> _Work to complete_: Faithfully repeat all of the records, as they are written below.

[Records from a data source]
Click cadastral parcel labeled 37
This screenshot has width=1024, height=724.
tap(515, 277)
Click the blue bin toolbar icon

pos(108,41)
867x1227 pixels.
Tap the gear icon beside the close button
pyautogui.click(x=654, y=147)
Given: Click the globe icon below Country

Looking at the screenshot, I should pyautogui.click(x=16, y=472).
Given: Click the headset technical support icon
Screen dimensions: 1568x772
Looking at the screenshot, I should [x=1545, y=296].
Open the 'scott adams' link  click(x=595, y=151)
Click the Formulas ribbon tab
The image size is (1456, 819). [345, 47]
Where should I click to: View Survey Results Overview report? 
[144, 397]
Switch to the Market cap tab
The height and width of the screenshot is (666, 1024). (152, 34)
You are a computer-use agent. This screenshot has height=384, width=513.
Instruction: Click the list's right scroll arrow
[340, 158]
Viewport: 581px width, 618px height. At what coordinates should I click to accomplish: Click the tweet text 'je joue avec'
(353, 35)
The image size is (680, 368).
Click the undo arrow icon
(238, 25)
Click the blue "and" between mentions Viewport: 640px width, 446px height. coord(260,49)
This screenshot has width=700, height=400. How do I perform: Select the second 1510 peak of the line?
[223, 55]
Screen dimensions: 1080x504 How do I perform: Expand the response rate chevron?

> _Answer below_:
Click cadastral parcel labeled 37
This screenshot has width=1024, height=724.
tap(515, 277)
Click the blue bin toolbar icon

pos(108,41)
867x1227 pixels.
Tap the gear icon beside the close button
pyautogui.click(x=654, y=147)
Given: Click the globe icon below Country

Looking at the screenshot, I should pyautogui.click(x=16, y=472).
Given: Click the headset technical support icon
Screen dimensions: 1568x772
Looking at the screenshot, I should [x=1545, y=296].
Open the 'scott adams' link  click(x=595, y=151)
Click the Formulas ribbon tab
The image size is (1456, 819). [345, 47]
Where should I click to: View Survey Results Overview report? 
[144, 397]
Switch to the Market cap tab
The height and width of the screenshot is (666, 1024). (152, 34)
You are a computer-use agent. This screenshot has height=384, width=513.
Instruction: Click the list's right scroll arrow
[340, 158]
Viewport: 581px width, 618px height. At what coordinates should I click to accomplish: Click the tweet text 'je joue avec'
(353, 35)
The image size is (680, 368).
Click the undo arrow icon
(238, 25)
Click the blue "and" between mentions Viewport: 640px width, 446px height. coord(260,49)
This screenshot has width=700, height=400. How do I perform: Select the second 1510 peak of the line?
[223, 55]
Screen dimensions: 1080x504 How do I perform: Expand the response rate chevron?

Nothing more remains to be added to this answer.